● WORK ITEM
An exact transcription of the lines below, from the first through the one containing "The image size is (1289, 650).", is the only output wanted.

● EXERCISE MATERIAL
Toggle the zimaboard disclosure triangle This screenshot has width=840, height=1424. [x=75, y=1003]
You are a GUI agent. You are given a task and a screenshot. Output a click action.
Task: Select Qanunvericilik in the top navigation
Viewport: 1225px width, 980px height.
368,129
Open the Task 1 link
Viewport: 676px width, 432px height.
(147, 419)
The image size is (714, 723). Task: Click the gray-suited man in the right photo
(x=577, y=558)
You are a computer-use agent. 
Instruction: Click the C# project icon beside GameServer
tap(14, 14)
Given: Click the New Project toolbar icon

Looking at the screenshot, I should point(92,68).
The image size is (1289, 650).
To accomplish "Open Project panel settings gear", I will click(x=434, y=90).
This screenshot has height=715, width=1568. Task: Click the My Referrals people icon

● COMPLETED EXERCISE
Toggle the zimaboard disclosure triangle This screenshot has width=840, height=1424. [x=75, y=1003]
You are a GUI agent. You are given a task and a screenshot. Output a click action.
Task: Select Qanunvericilik in the top navigation
Viewport: 1225px width, 980px height.
368,129
Open the Task 1 link
Viewport: 676px width, 432px height.
(147, 419)
The image size is (714, 723). Task: Click the gray-suited man in the right photo
(x=577, y=558)
You are a computer-use agent. 
Instruction: Click the C# project icon beside GameServer
tap(14, 14)
Given: Click the New Project toolbar icon

Looking at the screenshot, I should point(92,68).
The image size is (1289, 650).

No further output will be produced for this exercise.